Baca Juga :  Bank NTB Syariah Siapkan Langkah Hukum Penyebar Hoax Proyek Rp30 Miliar

Namun, persoalan dan resiko tersebut sudah dipahami oleh seluruh pemerintah daerah di NTB selaku pemegang saham Bank NTB Syariah dan mengambil langkah terbaik dengan memutuskan skema KUB antara Bank NTB Syariah dengan BPD Jatim.

Penerapan skema KUB ini adalah, BPD Jatim sebagai induk dan Bank NTB Syariah posisinya jadi anak perusahaan. Kendati demikian, porsi kepemilikan saham dari BPD Jatim diusahakan maksimum 15 persen, sehingga posisi saham pemerintah daerah termasuk pembagian deviden tetap mendapatkan 85 persen dari total deviden.
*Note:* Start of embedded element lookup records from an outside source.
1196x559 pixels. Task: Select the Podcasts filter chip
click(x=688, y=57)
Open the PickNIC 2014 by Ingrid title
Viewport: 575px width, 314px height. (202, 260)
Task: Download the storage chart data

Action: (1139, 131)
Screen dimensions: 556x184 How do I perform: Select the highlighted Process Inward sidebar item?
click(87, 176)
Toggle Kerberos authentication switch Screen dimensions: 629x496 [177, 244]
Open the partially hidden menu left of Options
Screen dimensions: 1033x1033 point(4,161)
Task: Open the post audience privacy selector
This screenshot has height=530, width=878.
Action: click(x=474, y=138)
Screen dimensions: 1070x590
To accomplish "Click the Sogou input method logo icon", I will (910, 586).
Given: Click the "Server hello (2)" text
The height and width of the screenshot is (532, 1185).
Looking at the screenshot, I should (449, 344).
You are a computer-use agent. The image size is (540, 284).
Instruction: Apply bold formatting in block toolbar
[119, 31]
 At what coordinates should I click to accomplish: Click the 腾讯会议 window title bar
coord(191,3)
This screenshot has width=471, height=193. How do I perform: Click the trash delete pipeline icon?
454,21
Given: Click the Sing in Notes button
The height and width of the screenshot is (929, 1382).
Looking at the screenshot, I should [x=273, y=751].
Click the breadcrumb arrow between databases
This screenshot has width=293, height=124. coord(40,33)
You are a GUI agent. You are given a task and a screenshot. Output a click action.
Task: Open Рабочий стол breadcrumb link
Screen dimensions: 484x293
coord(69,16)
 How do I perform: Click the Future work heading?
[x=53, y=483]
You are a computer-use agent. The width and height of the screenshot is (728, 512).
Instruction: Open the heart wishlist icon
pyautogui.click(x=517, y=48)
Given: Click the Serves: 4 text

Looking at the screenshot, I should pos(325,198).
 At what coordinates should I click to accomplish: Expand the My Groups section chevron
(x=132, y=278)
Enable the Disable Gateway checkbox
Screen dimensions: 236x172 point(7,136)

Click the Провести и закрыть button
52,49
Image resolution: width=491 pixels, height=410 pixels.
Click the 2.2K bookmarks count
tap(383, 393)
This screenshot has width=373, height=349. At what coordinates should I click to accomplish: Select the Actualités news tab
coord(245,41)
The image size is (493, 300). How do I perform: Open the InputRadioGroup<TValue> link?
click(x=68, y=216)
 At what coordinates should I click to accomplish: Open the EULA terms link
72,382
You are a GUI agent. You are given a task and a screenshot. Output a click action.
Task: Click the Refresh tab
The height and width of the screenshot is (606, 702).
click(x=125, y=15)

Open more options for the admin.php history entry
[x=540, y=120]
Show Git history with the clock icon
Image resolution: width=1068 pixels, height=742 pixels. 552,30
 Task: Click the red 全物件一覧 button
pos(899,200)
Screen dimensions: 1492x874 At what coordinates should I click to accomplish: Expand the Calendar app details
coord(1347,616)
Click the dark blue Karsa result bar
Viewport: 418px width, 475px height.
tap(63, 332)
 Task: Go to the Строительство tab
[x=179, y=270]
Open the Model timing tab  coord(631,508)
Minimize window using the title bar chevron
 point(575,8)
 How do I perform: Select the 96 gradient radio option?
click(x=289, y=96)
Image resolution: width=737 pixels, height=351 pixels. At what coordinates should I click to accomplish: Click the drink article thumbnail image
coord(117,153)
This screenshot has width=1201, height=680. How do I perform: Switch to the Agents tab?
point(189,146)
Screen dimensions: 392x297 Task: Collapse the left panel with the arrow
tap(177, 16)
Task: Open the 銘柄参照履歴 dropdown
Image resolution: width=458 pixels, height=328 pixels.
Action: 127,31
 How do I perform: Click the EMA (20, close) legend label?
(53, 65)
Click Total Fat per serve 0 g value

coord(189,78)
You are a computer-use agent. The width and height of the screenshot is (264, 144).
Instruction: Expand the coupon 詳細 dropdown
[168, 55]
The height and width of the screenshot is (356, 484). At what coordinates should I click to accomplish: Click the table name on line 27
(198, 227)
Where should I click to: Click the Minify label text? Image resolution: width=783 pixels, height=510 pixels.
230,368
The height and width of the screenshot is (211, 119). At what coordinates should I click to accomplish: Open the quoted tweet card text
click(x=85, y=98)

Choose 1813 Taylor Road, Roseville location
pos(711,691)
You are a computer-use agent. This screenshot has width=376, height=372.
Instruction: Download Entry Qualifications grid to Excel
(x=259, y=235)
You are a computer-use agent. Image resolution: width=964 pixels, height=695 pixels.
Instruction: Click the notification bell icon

Hanya saja, dengan masuknya penempatan saham BPD Jatim, pastinya berdampak terhadap pembagian deviden ke pemegang saham pemerintah daerah di NTB, namun porsinya tidak terlalu besar, jika maksimum saham dimiliki BPD Jatim 15 persen.

Baca Juga :  Nasabah Bank NTB Syariah Diminta Tidak Panik

“Karena secara tidak langsung, begitu BPD Jatim menjadi induk, maka otomatis lolos dalam ketentuan POJK modal inti Rp3 triliun. Mudah mudahan juga ini tidak memengaruhi eksisting penyertaan modal pemeerintah daerah, karena maksimum saham BPD Jatim itu 15 persen,” jelas Kukuh.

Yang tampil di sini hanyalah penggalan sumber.